I am not aware of any IBM Cloud customers who have done this, and I do not recommend it since it is a disruptive and potentially risky operation. The idea here is to merge the instance’s forest with your existing forest and to configure the instance’s domain as a child domain of your existing domain.

6. Rebuild

IBM Cloud’s VMware Solutions Shared offering implements a variation of the forest merge. It deploys VCS instances and builds VMware Cloud Director environments on top of them. This solution leverages an existing internal Active Directory forest and domain. After each new VCS instance is deployed, our process removes the VCS instance from its domain and reconfigures it to point to the existing domain.

A variation of this option is to create a new child domain in your existing forest for your VCS instance, and leverage the controllers for this child domain for use with your VCS instance.

There are a few important points to observe:

  1. You should either deploy your instance with the same domain name that you intend to convert it to, or else you should accept the fact that your infrastructure components will have host names in a different DNS domain from your Active Directory domain.
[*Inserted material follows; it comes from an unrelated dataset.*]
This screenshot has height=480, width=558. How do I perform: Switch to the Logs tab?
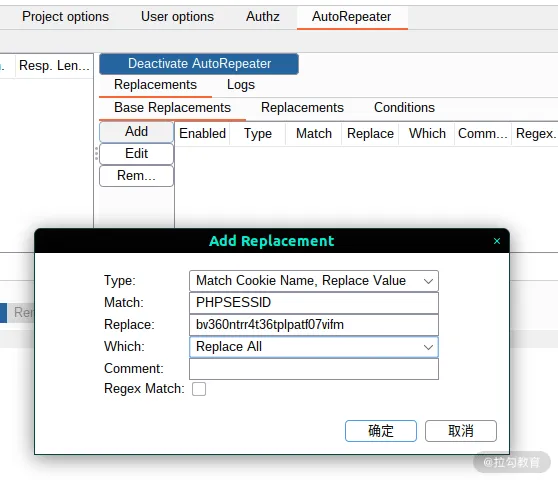(x=241, y=85)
Changing the DNS domain of infrastructure components is not supported by IBM Cloud automation.
  2. You will need to re-create the IBM Cloud automation user in your existing domain as an administrator and ensure that this user has administrative permissions in vCenter and NSX manager. This user may in the future create additional users or DNS entries. After performing the reconfiguration, you should open a support ticket to the VMware Solutions team asking them to update the automation user’s password in the IBM Cloud database for your instance, and provide the updated password.

Because this process is complex it is error prone, and you should consider this option only if the options above do not work for you. Additionally, you should practice this with a non-production or pre-production VCS deployment, including the test of adding a new host to the environment, before you implement it in production.